▶ _Provided records_:
Segment Open

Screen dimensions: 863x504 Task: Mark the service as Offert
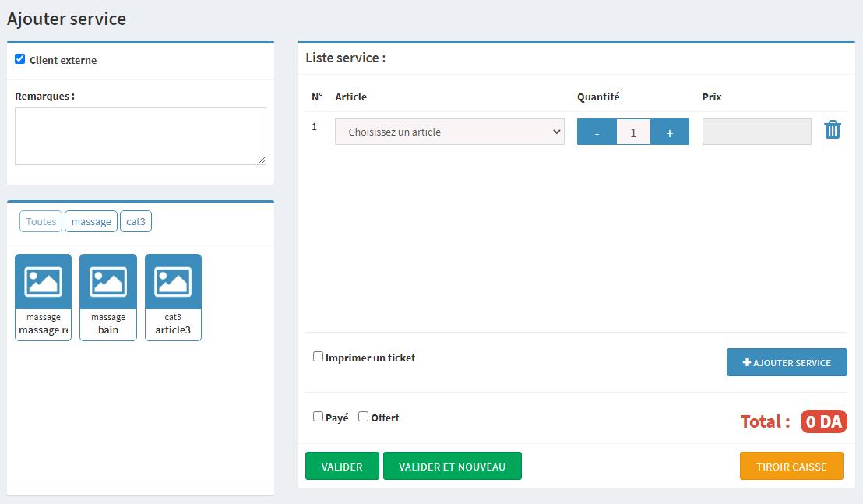coord(363,417)
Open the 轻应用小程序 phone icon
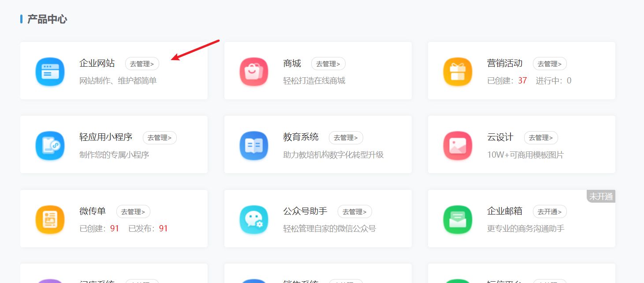This screenshot has width=644, height=283. pyautogui.click(x=50, y=145)
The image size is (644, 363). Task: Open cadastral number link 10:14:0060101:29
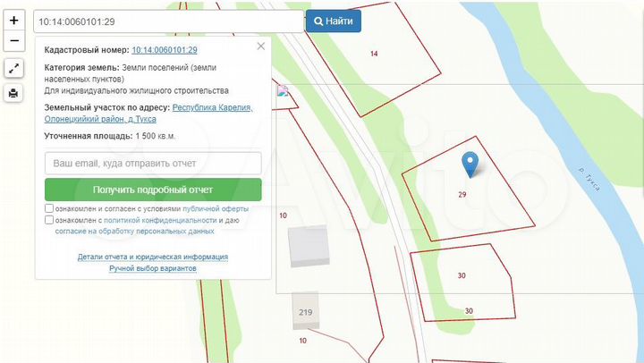point(165,51)
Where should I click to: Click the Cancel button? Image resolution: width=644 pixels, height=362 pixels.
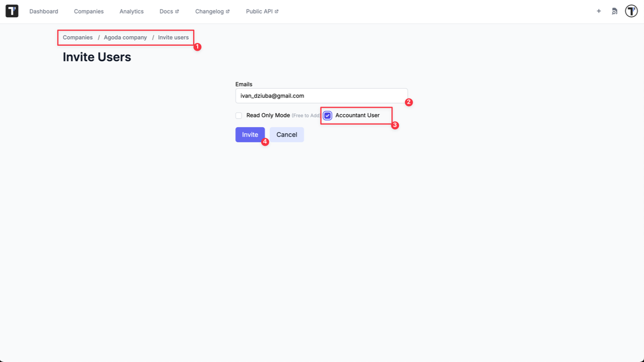287,134
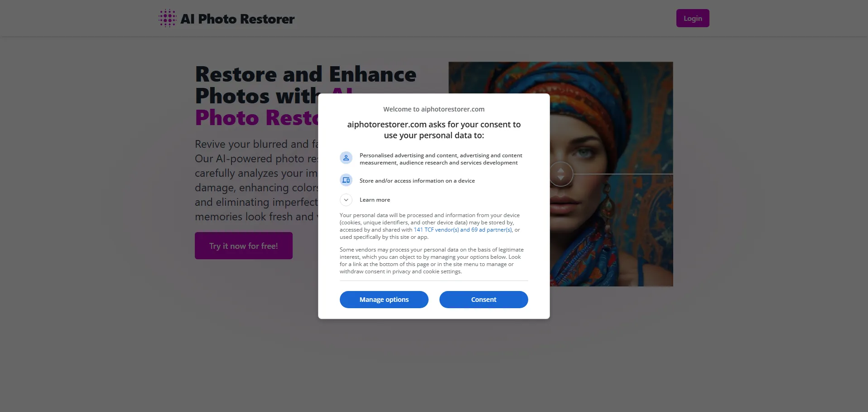
Task: Click the personalised advertising person icon
Action: (346, 158)
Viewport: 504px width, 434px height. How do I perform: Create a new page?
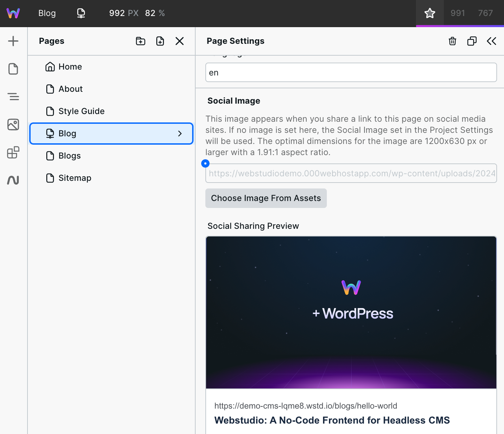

Segment Closed

Retype everything in the entries exactly except the pictures.

Screen dimensions: 863x504 Task: Mark the service as Offert
coord(363,417)
Open the 轻应用小程序 phone icon
This screenshot has width=644, height=283. pyautogui.click(x=50, y=145)
The image size is (644, 363). Task: Open cadastral number link 10:14:0060101:29
point(165,51)
Where should I click to: Click the Cancel button? Image resolution: width=644 pixels, height=362 pixels.
287,134
Task: Click the personalised advertising person icon
Action: (346, 158)
Viewport: 504px width, 434px height. How do I perform: Create a new page?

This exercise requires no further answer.